Consigne écrite:
Veuillez restituer en CSV à deux colonnes, requete et resultat, les entrées allant de la ligne qui contient "The height and width of the screenshot is (149, 320)." jusqu'à la fin des entrées, à raison d'une ligne par demande, chaque champ entre guillemets et les sauts de ligne remplacés par des espaces. Laissez les images de côté.

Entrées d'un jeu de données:

________

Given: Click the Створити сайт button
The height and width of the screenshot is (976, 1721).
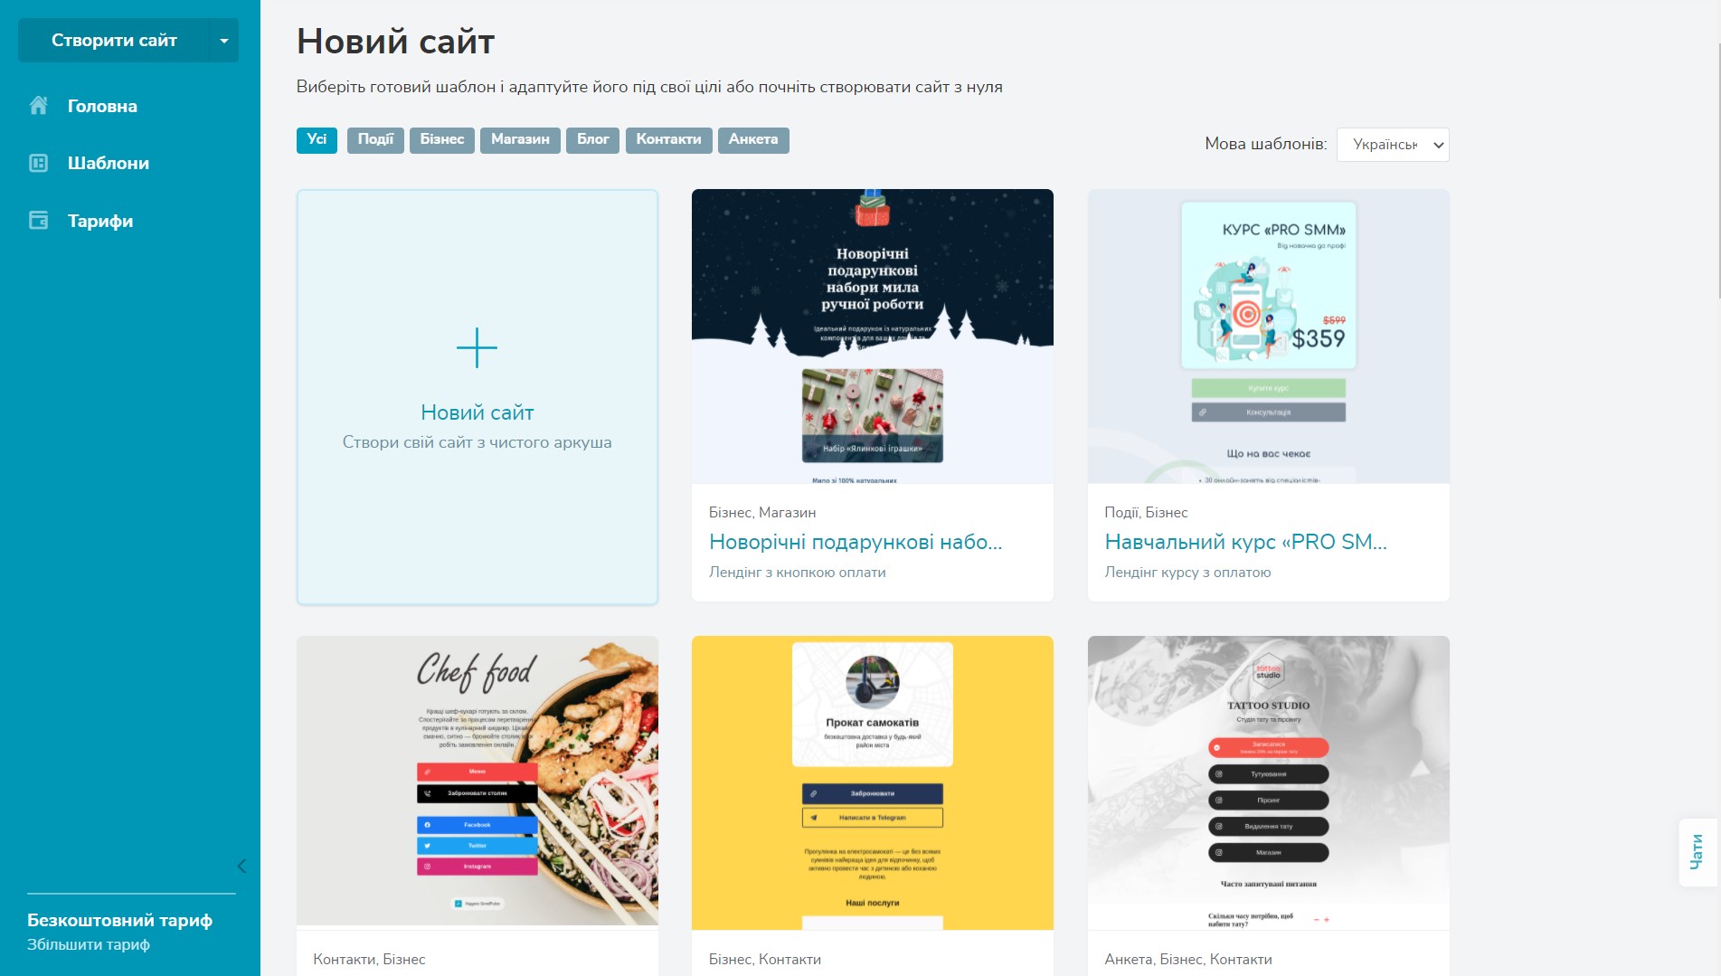Looking at the screenshot, I should (114, 41).
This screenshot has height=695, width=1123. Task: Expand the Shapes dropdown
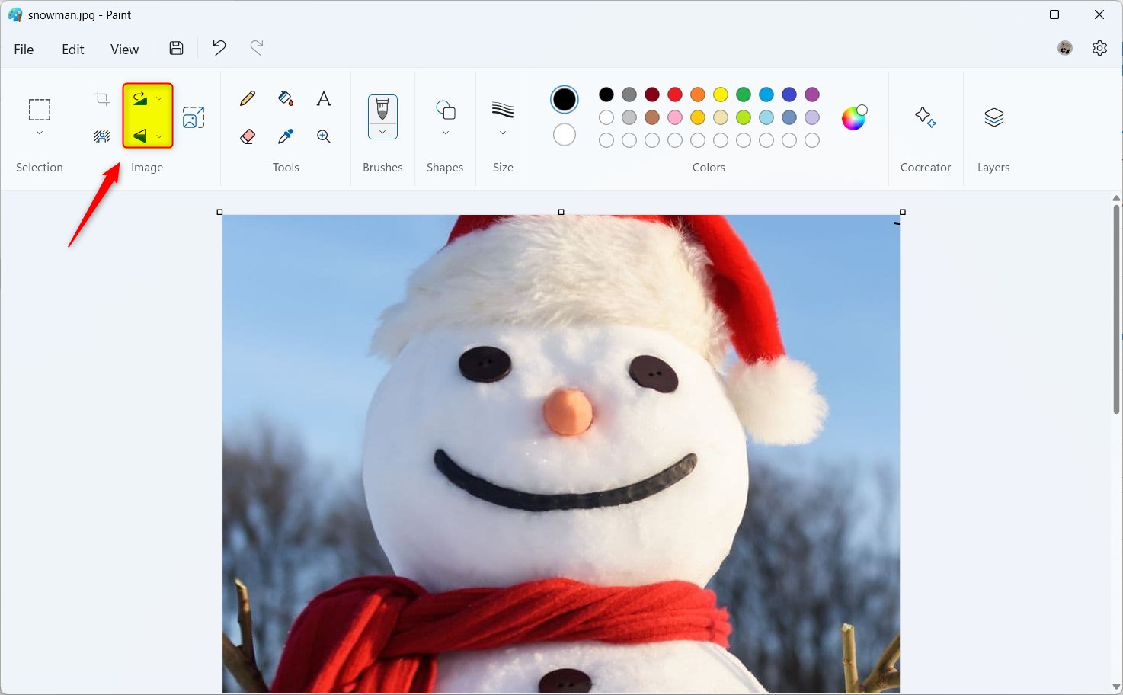(x=445, y=131)
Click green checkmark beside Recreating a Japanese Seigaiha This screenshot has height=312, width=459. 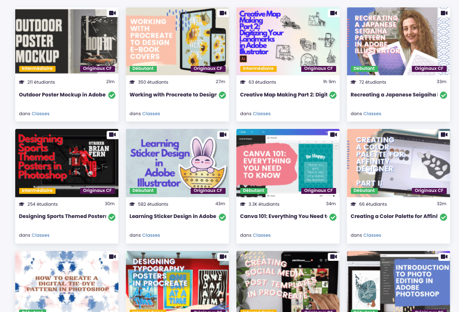(x=443, y=95)
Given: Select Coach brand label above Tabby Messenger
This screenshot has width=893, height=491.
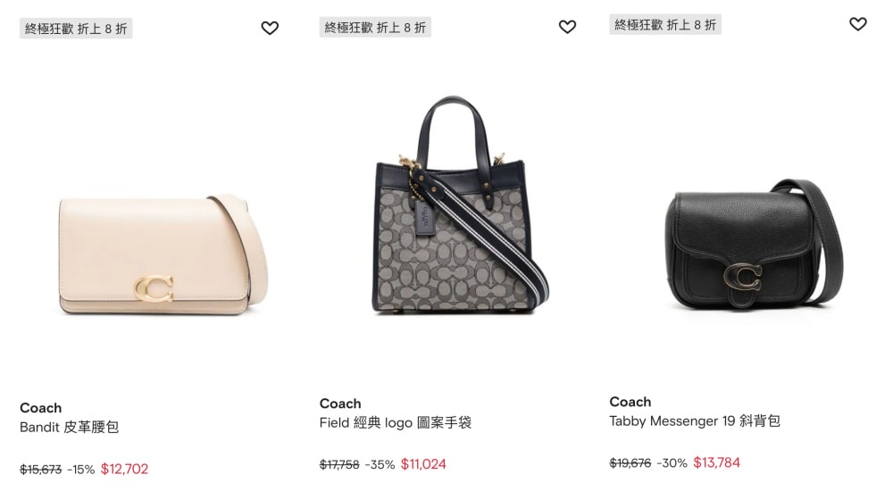Looking at the screenshot, I should click(630, 402).
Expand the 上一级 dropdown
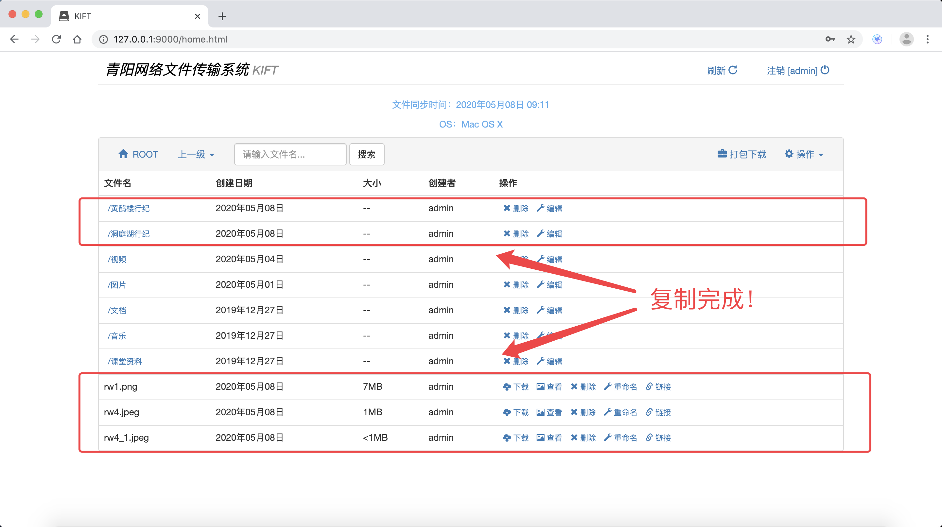This screenshot has height=527, width=942. [x=196, y=154]
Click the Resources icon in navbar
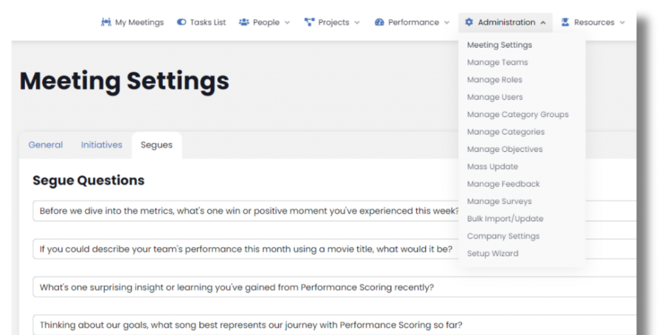670x335 pixels. 565,22
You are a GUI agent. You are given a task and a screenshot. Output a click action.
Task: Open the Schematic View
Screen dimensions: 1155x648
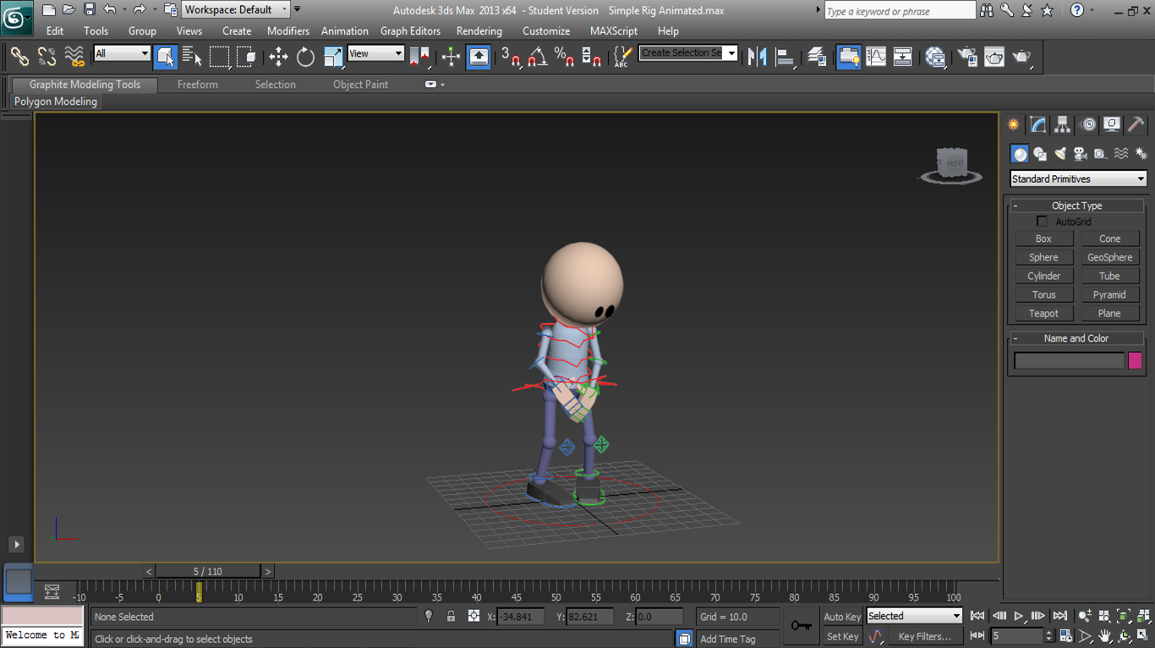pyautogui.click(x=903, y=57)
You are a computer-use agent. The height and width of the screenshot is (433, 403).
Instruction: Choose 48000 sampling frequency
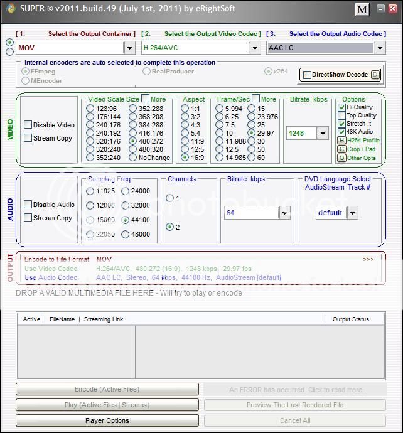126,235
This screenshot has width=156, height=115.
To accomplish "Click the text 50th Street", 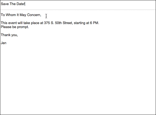I will coord(63,23).
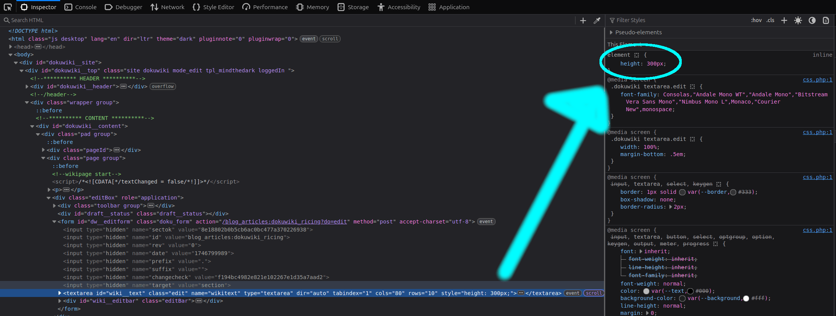Toggle print media simulation page icon
Screen dimensions: 836x316
pos(826,21)
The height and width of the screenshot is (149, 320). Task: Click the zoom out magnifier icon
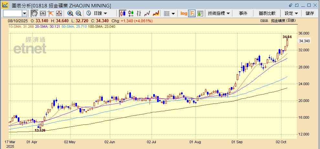point(78,13)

________

Réponse attendue:
requete,resultat
"The height and width of the screenshot is (149, 320). Task: Click the zoom out magnifier icon","point(78,13)"